··· DATA FOR THIS TASK ···

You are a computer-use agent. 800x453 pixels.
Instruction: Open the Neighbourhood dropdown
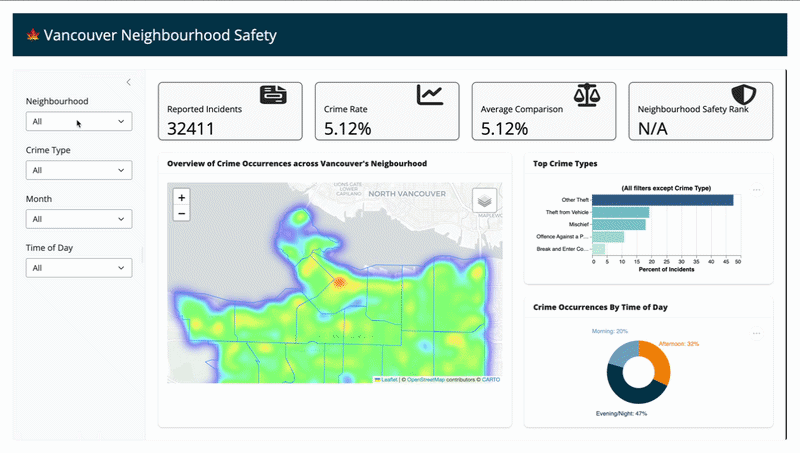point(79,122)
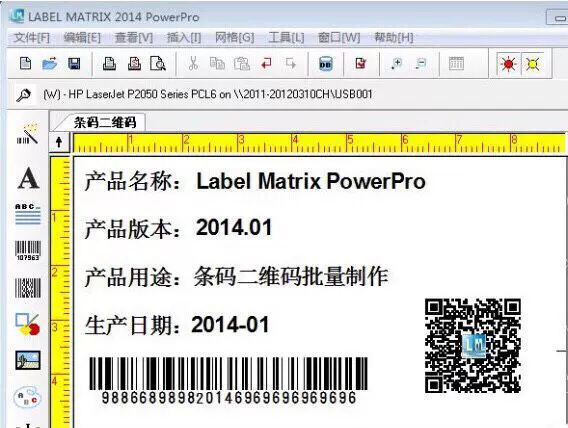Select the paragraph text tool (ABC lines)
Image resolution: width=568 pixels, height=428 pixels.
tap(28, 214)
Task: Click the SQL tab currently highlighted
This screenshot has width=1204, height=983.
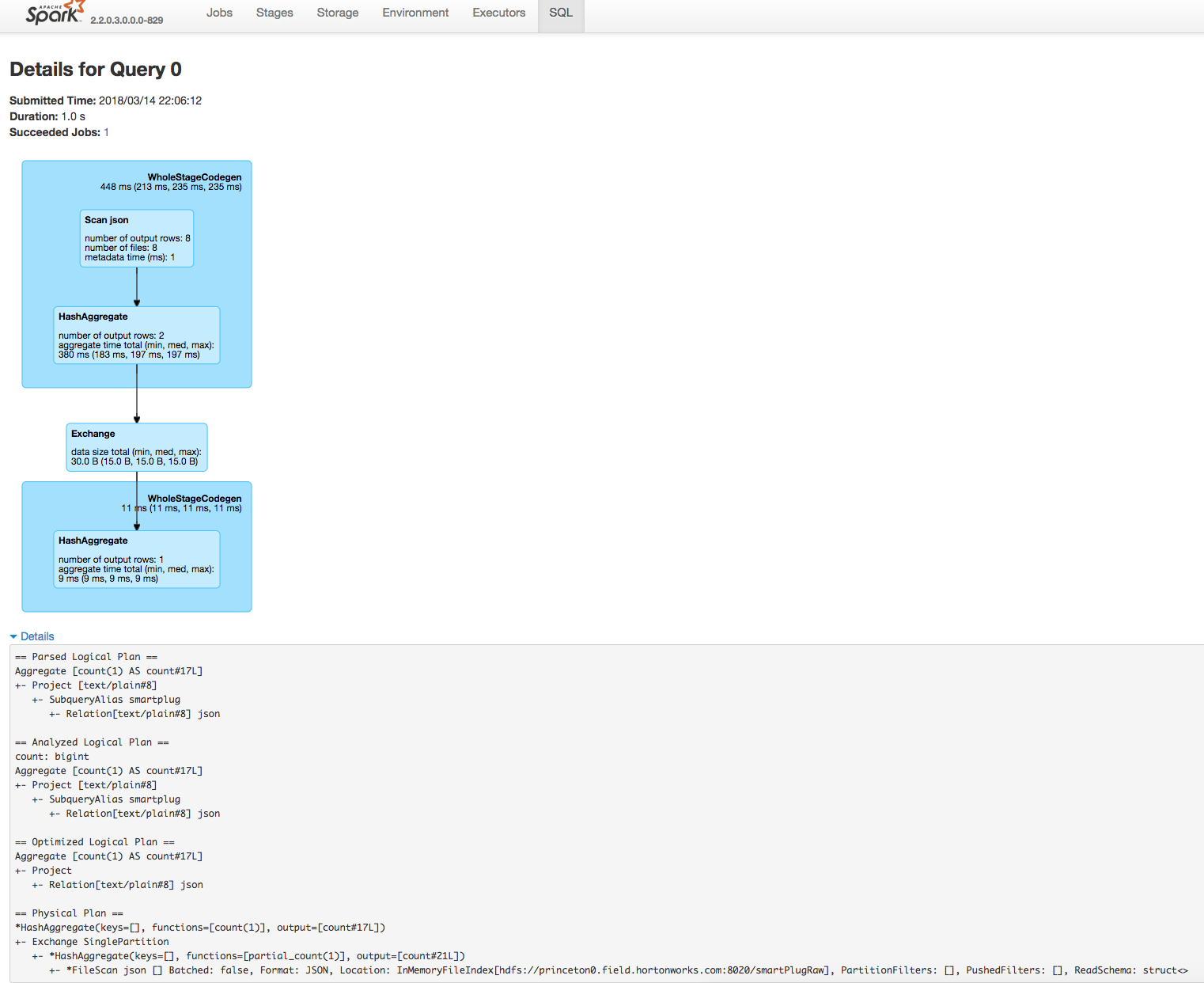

···
··· DATA FOR THIS TASK ···

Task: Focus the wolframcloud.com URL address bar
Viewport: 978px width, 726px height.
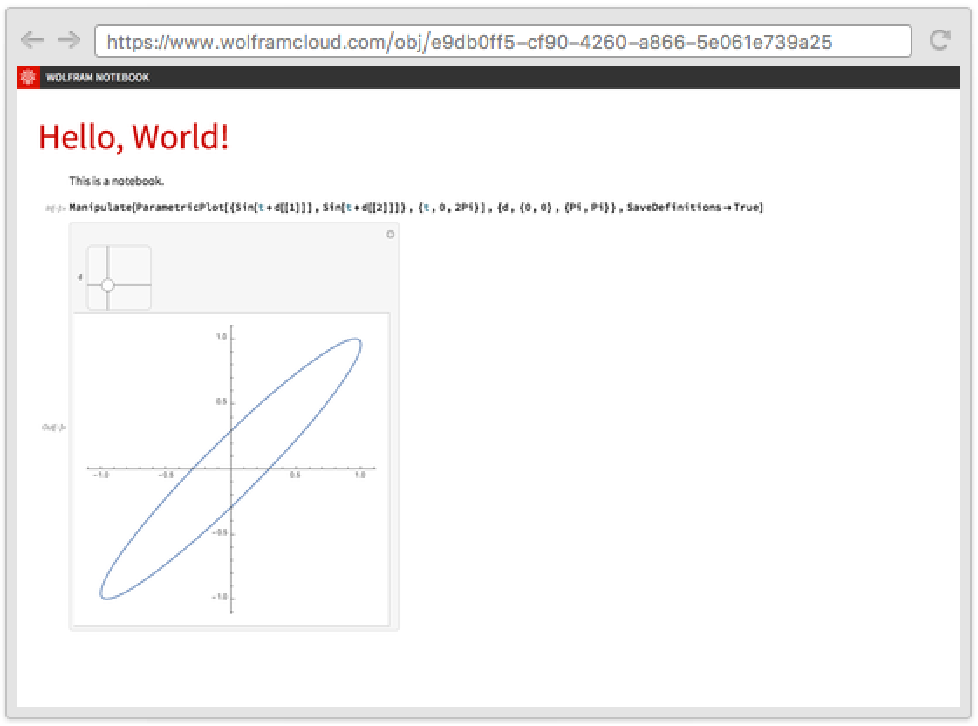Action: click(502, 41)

···

■ TASK INSTRUCTIONS ■
Starting at the line above that contains "Task: Click the SQL tab currently highlighted", write out each line exactly until the line that contains "This screenshot has width=1204, height=983." has been written, and stop there.

■ SOLUTION TO THIS TASK ■
Task: Click the SQL tab currently highlighted
This screenshot has width=1204, height=983.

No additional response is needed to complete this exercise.